You live with rules. Lists and reminders, every pill scheduled, every tube cleaned, every breath measured. Cystic fibrosis doesn’t forgive mistakes, and you’ve promised yourself that you’ll never let it win. Yet when he walks into your life—dark eyes, sketchbook in hand, reckless smile—you feel the tight order of your world tremble.
His name is Lucas. He is trouble in human form, refusing treatments, living like every breath is borrowed and wasted. You hate him for that. You envy him for that. And, slowly, you begin to love him for that.
But love is dangerous. CF patients can’t risk cross-infection. Six feet apart. That’s the rule, the wall that stands between you and him. Six feet, as if love could be measured like a sterile zone in a hospital ward. The first time you talk, he smirks. “Do you always clean your cart like that?” “Yes. Some of us care about surviving.” He laughs, a low sound that annoys you. But later that night, alone in your hospital room, you remember it. And you smile, though you tell yourself not to. You become friends because you can’t help it. He teases you into loosening your grip on perfection. You nag him into taking his medicine. Somewhere in the middle, friendship becomes something heavier, something your chest can’t contain.

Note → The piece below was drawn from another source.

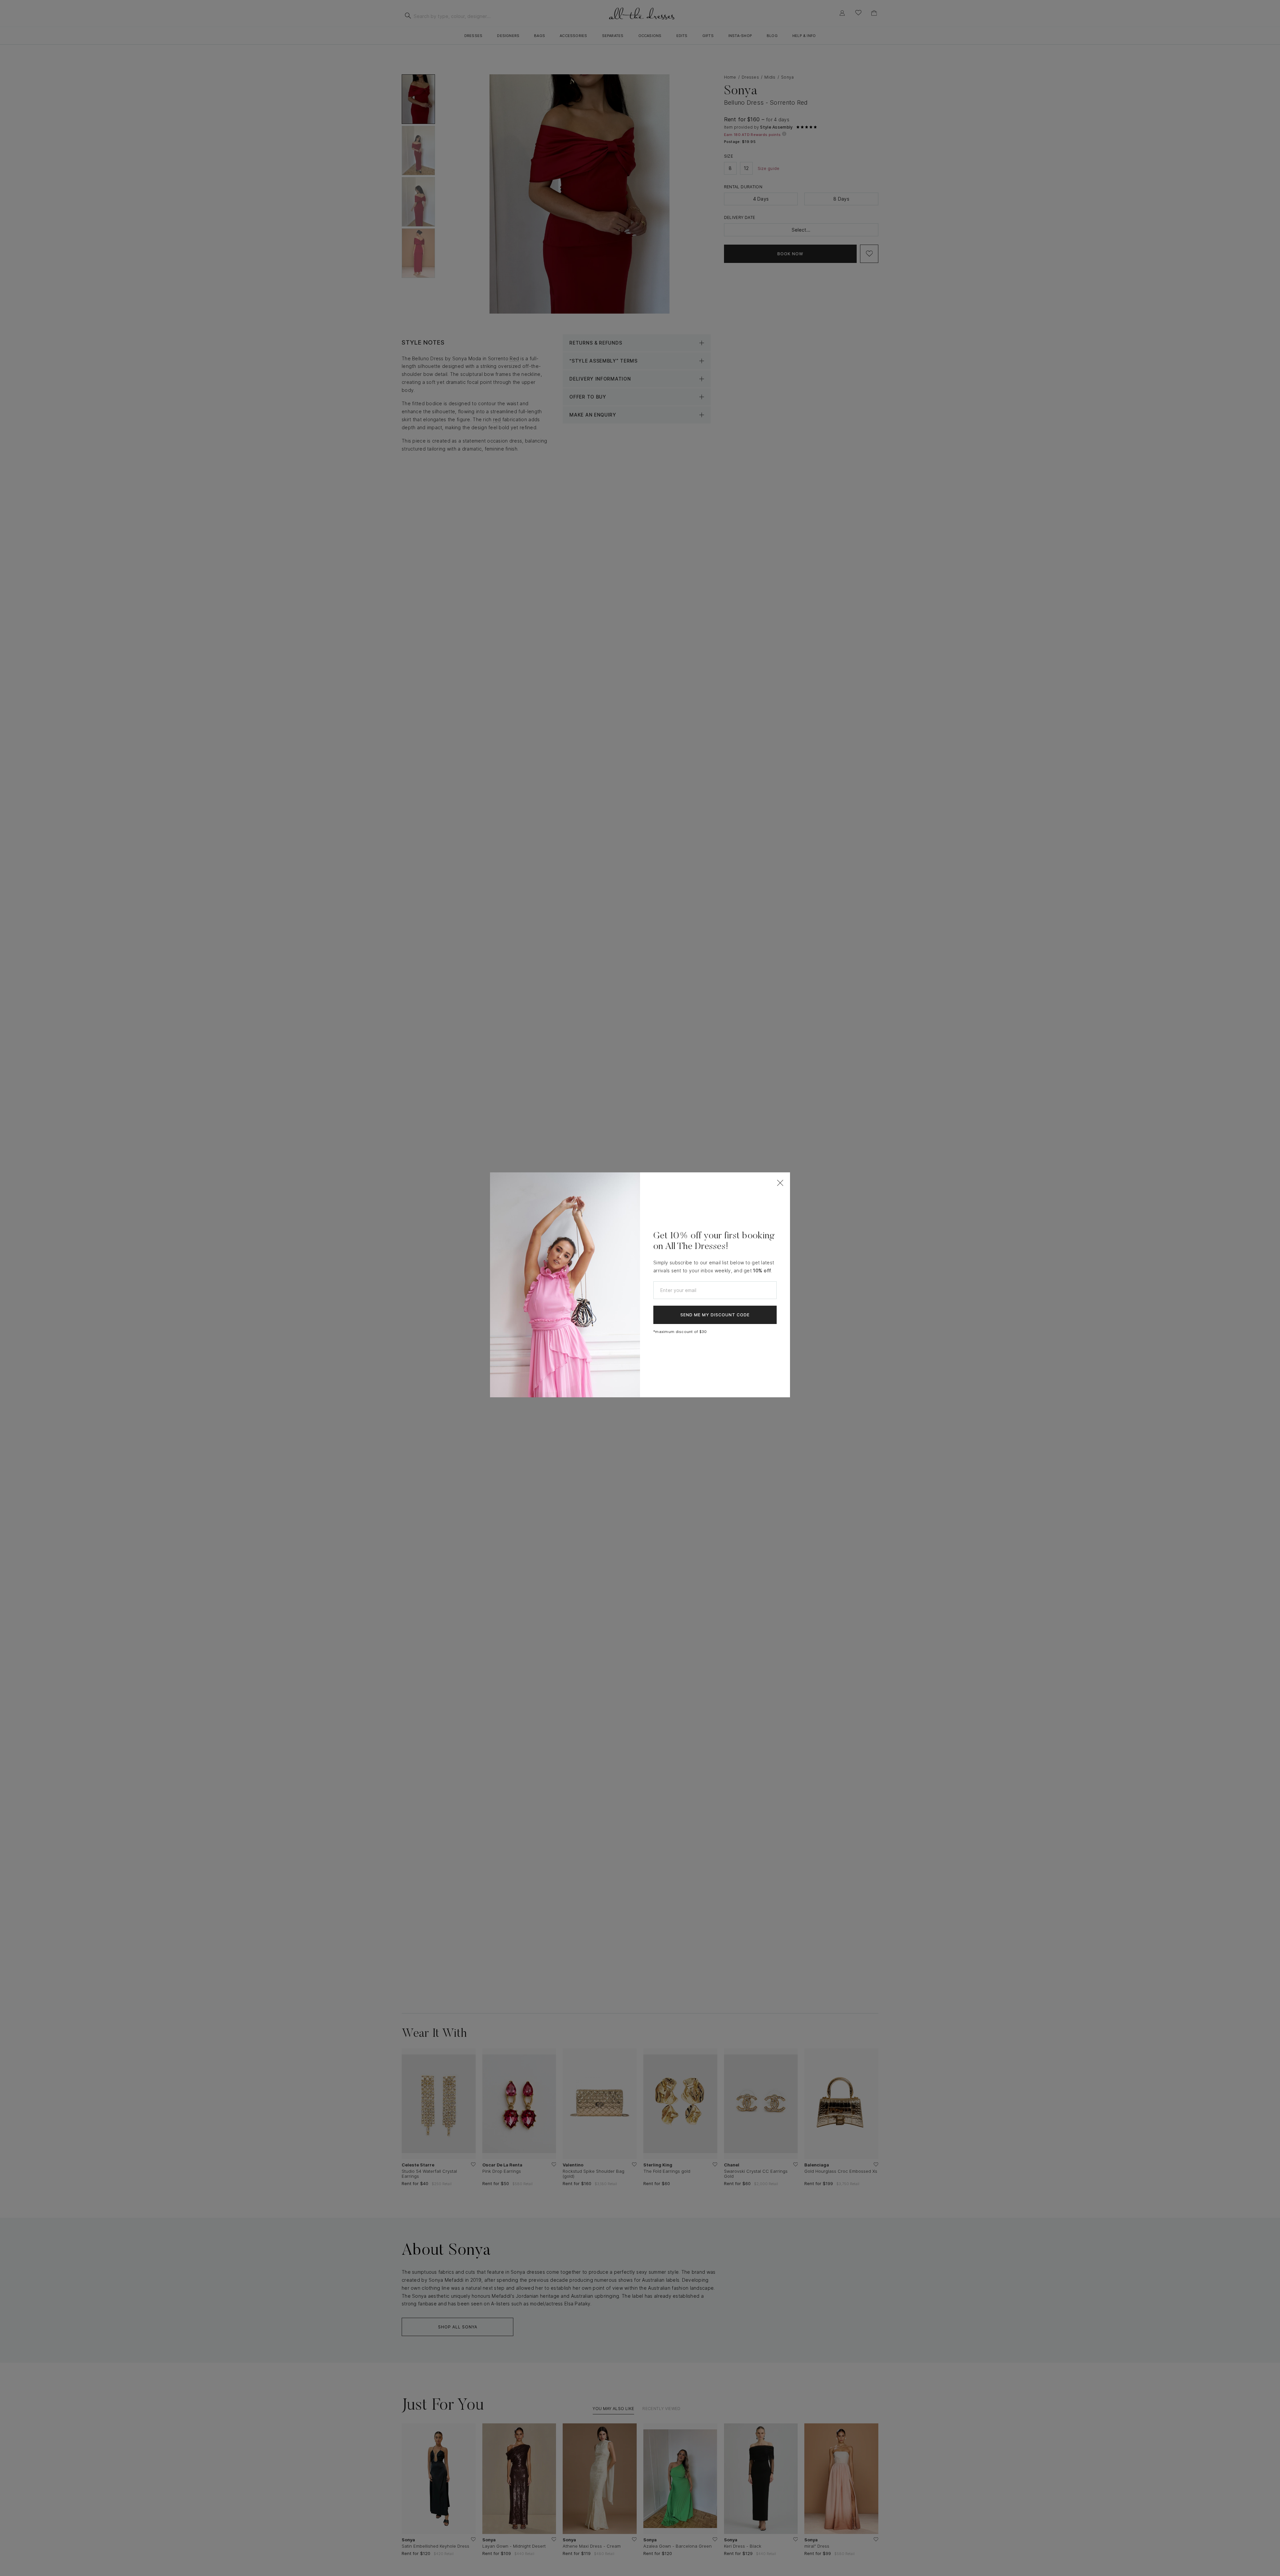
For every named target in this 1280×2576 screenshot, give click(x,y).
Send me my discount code (715, 1314)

One night, you hold your phone, FaceTiming him, the blue glow spilling across your sheets. He shows you sketches of stars, messy lines that somehow feel alive. “Why do you draw them?” you ask. “Because they’re far away,” he replies softly. “Untouchable. But I still want them.” You know then what he means. You are his star. He is yours.
The day comes when you both decide six feet is too much. You steal a foot back. Five feet. Just one foot closer. You measure it with a pool cue, holding it between you like a fragile bridge. And suddenly the air feels lighter, even though danger curls around you. Five feet apart. A rebellion. A love story measured in inches stolen from death.
You walk the hospital halls together, your IV poles rattling like clumsy chaperones. Nurses glare, friends worry, but nothing can erase the warmth in your chest when his hand hovers near yours. Never touching. Always aching.
“I wish I could touch you,” he whispers. You whisper back, “I wish you could, too.” The cold air hurts your lungs, but it doesn’t matter. For the first time, you feel warm.
Later, in the quiet hum of machines, Will tells you the truth. His infection could kill you. His body is already losing, piece by piece, and he can’t let you lose too. Tears blur your vision. “Don’t say that. We can fight it together.” He shakes his head. “No. You deserve a chance. A transplant. A life beyond this hospital.” “You’re my life,” you breathe, breaking He steps back, pain carved deep into his face. “If you love something, you have to learn and let it go.”
The words slice you open. You want to scream, to throw the line back at him, but all you do is cry silently, your body trembling. Because you know he’s right. The night he leaves, you watch from your window. His figure disappears down the hospital corridor, and the space between you grows wider than six feet, wider than miles. Your heart feels hollow, yet full of something sharp and unbearable. Days pass. You breathe with new lungs, a second chance stitched into your chest. But every inhale carries his name, every exhale feels like a prayer you never got to finish. You wonder where he is. You wonder if he’s still sketching stars, still living recklessly, still thinking of you. You don’t see him again. Not really. But sometimes, in dreams, you feel him close, five feet apart, smiling that reckless smile that once broke your rules and rebuilt your heart.
And when you wake, you whisper into the dark: “I’ll keep that foot we stole.” Because love doesn’t disappear. It lingers like breath on cold glass, like a star burning far away. Always out of reach, but always shining. And though you let him go, a part of you will always live five feet apart.